Bad Idea Bears: These items all go together; you could use them all to decorate your kitchen! Don’t pay attention to what
Kenneth Brown says in his TV show Over Designed. Theme kitchens are
very in this year.
Me: Well yeah, if you’re some homicidal nutcase like
Serial Mom or
Norman Bates from the movie
Psycho! No. I’m not doing a
CSI kitchen theme in the Condo.
Bad Idea Bears: (Batting their eyelashes and looking excessively cute)
Pleeeeeese!Me: Weeeell. I suppose I could blog about it. I haven’t done a design-centered post in awhile. It’s October and time to plan for Halloween. And I am feeling kinda cheeky…
Bad Idea Bears: Yaaaaaay!
So let’s take a look at how Norman Bates may decorate his kitchen if we wanted to proudly proclaim to the world that he is in fact, a psycho nut job. (And before you ask, no. I don’t seriously recommend decorating a house in this theme. I’m just trying to appease the Bad Idea Bears and my Inner Brat after having a not so great week.)
Let’s have some fun, shall we?
Scene: Day
Setting: The kitchen of the Psycho house on the Universal Studios lot. Where else?
(
Norman Bates walks into the back door of his house and into the kitchen after a hard day of work at the Bates hotel. Norman fumbles in the dark for the
Hanging Harry Light Pull and turns on the overhead kitchen light.)

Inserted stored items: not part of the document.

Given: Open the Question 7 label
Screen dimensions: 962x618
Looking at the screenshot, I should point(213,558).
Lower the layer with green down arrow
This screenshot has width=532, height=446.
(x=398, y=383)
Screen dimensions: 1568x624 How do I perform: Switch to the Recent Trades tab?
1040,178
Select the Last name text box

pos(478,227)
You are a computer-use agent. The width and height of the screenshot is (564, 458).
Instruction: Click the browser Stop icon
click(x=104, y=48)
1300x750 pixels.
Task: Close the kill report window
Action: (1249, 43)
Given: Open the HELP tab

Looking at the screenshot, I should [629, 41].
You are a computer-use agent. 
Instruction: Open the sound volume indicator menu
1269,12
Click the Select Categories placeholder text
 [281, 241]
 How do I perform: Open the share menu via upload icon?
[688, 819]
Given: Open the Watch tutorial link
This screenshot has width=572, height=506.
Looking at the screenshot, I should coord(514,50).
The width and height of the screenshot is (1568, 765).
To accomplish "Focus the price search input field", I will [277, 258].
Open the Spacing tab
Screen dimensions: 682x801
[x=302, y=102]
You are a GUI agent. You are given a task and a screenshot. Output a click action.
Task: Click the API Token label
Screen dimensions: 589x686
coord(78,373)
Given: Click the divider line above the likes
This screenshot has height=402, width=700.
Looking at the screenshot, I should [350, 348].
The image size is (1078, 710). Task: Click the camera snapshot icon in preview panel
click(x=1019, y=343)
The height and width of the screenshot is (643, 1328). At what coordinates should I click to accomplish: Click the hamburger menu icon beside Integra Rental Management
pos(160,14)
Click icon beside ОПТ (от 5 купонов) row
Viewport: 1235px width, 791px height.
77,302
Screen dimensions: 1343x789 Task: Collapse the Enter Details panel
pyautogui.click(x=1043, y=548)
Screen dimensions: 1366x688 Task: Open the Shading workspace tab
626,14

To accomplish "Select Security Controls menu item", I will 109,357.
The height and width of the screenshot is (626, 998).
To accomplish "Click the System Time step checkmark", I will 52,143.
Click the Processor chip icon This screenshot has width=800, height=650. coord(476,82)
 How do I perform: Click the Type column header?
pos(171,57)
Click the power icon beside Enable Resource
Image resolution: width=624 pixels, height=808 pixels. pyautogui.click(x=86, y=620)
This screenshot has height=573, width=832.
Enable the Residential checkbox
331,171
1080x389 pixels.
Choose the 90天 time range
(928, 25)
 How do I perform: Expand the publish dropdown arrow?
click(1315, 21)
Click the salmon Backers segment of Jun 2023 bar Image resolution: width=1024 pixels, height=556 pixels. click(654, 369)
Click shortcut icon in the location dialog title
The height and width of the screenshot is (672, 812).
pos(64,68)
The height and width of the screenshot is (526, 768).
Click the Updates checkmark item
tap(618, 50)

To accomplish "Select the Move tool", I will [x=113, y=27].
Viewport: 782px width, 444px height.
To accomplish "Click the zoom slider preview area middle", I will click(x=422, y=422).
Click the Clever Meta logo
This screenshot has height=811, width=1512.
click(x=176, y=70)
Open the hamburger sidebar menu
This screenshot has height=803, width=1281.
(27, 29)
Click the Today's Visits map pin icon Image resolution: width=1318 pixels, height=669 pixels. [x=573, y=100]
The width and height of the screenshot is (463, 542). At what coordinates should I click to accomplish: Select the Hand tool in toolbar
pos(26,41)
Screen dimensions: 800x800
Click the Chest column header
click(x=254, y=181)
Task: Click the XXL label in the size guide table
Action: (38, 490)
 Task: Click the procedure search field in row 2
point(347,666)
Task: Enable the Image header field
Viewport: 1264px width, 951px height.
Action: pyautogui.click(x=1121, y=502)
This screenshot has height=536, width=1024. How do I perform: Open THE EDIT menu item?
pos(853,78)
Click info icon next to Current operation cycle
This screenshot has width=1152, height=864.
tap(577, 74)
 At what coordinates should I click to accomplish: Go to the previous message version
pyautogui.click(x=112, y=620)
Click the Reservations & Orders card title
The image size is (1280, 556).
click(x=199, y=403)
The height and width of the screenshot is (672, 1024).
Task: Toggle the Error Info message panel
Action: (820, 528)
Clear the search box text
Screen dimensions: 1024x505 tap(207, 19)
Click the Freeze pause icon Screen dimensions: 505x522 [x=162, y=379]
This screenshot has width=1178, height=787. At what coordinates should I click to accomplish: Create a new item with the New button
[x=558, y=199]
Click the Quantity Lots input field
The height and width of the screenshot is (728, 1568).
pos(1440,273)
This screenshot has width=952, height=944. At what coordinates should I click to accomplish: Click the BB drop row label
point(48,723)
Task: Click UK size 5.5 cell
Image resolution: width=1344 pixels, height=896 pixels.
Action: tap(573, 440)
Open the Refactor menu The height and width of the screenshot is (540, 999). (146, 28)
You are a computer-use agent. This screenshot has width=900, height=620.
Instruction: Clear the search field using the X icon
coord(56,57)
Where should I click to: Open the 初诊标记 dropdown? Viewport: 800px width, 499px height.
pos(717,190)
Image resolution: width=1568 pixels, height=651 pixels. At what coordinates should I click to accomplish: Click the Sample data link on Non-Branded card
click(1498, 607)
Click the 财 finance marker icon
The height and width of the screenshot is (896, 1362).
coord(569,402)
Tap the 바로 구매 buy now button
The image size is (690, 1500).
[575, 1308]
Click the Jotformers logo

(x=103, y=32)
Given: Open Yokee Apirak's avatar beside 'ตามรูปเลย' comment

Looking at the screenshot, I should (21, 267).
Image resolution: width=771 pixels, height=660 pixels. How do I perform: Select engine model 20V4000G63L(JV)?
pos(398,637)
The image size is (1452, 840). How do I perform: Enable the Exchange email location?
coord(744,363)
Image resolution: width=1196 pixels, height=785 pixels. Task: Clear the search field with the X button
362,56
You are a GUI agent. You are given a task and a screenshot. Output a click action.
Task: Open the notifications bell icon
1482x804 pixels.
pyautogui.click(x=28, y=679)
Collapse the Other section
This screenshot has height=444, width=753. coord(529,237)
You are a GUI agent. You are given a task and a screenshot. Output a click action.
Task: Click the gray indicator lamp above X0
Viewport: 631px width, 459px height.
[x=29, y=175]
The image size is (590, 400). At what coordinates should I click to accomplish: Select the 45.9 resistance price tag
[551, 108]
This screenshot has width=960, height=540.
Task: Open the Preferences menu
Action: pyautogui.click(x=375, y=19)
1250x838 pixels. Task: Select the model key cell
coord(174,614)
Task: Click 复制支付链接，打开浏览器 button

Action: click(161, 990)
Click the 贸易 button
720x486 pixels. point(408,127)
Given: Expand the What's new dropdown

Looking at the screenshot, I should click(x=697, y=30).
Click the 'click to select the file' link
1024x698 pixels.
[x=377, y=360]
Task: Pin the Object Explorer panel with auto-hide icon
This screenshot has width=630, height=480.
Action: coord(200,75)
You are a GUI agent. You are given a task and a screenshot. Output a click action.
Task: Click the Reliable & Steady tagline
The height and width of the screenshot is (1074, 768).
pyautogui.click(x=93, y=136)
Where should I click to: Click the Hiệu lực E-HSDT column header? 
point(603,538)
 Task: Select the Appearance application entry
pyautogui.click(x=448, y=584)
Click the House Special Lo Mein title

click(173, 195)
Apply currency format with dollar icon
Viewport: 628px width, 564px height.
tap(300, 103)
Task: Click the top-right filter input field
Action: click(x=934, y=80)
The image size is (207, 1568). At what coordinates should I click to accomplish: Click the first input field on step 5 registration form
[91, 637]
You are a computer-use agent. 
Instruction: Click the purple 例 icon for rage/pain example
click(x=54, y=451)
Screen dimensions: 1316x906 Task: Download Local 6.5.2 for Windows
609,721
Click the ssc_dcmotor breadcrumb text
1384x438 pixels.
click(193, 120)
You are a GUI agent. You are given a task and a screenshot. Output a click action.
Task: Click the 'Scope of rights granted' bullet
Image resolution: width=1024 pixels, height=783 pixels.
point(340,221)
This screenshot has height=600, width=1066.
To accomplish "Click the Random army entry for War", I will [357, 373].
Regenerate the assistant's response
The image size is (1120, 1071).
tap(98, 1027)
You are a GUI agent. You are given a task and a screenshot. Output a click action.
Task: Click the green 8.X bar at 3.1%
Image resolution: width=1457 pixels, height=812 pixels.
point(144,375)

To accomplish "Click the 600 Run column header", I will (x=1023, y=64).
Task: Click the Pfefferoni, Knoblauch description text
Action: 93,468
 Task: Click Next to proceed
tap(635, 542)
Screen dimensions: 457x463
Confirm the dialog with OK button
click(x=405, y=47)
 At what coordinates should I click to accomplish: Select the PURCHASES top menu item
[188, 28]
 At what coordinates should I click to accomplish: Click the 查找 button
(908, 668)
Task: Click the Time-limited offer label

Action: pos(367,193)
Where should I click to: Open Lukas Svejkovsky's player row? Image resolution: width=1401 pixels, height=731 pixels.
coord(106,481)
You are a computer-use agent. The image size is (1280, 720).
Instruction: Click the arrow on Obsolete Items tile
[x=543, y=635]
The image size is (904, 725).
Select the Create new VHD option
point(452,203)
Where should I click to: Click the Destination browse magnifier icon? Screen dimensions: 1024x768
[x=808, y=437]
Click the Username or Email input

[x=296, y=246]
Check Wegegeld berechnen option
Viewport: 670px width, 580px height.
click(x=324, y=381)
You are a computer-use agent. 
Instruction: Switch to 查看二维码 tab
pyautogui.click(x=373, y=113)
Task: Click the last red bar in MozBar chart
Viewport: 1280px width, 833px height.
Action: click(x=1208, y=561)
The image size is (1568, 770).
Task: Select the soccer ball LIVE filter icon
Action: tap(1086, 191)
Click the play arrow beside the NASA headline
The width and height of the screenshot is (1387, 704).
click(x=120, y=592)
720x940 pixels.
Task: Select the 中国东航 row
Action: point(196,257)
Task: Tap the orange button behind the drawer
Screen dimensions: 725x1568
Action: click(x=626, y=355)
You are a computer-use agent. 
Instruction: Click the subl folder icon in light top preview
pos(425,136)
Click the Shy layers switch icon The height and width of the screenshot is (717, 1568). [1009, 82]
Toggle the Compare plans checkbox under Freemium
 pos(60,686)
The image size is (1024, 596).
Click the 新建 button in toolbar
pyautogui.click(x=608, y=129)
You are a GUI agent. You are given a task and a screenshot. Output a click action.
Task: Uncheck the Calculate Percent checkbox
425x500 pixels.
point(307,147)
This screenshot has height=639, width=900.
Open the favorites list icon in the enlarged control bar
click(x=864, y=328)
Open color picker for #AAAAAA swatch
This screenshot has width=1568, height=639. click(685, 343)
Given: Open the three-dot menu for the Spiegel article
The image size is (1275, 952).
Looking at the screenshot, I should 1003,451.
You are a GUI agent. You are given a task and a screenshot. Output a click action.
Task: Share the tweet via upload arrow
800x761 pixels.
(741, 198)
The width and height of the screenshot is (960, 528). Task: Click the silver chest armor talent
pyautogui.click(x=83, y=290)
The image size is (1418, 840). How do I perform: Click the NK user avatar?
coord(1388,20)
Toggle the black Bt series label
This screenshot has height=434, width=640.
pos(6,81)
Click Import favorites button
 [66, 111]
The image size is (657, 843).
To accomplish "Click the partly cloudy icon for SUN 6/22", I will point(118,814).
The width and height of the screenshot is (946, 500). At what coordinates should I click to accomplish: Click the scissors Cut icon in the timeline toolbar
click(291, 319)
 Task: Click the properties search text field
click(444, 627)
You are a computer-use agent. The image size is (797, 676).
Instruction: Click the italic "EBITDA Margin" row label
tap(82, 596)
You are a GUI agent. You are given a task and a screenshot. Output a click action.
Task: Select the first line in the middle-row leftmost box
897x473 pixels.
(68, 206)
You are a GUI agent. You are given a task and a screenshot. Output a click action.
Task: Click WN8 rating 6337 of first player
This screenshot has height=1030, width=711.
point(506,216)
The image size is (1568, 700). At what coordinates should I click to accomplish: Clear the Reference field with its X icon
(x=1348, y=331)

(Then Norman puts on a manly black
chef’s apron and begins to prepare a sumptuous meal for his mother.)
He decides to make stir fry. That involves chopping a lot of vegetables. Fortunately, for Norman he has a fondness for kitchen knives and the
Ex Knife Holder.
In fact, Norman likes to chop things up so much that keeps around two sets of knives in his kitchen! When a situation demands a good hack, slash, or chop, he knows he can count on the knives in his
Throwzini knife holder.
Norman thinks Mother may be a little peckish after sitting in the basement all day. He decides to make her some hors d'oeuvres and looks for the
Pound party picks.
Norman: Oh goodness! The party picks are in the dishwasher. I can’t use dirty party picks. Mother would not approve. I suppose I’ll serve her a plate of cheese cubes instead. Now, where did I put the
OUCH! Voodoo doll toothpick holder? Oh there it is!
SFX: the telephone rings. (Norman puts his cup of tea (hemlock, perhaps?) on a
Splat Stan Coaster. He answers the telephone.)
(Norman grabs a pen from his
Dead Fred Penholder, writes something on a piece of paper, and hangs up the telephone.)
Norman: (calling to his Mother off screen) Mother! I have to go.
Janet Leigh is going to check into the hotel tonight. After I deal with her, we’ll set down to a nice dinner and watch a nice wholesome family movie like
Grindhouse, OK?
End of Scene
Welcome to the inner workings of my mind. For the record, no amount of prescription medication or therapy makes the Bad Idea Bears go away. Sometimes you just gotta roll with it. That’s a fact.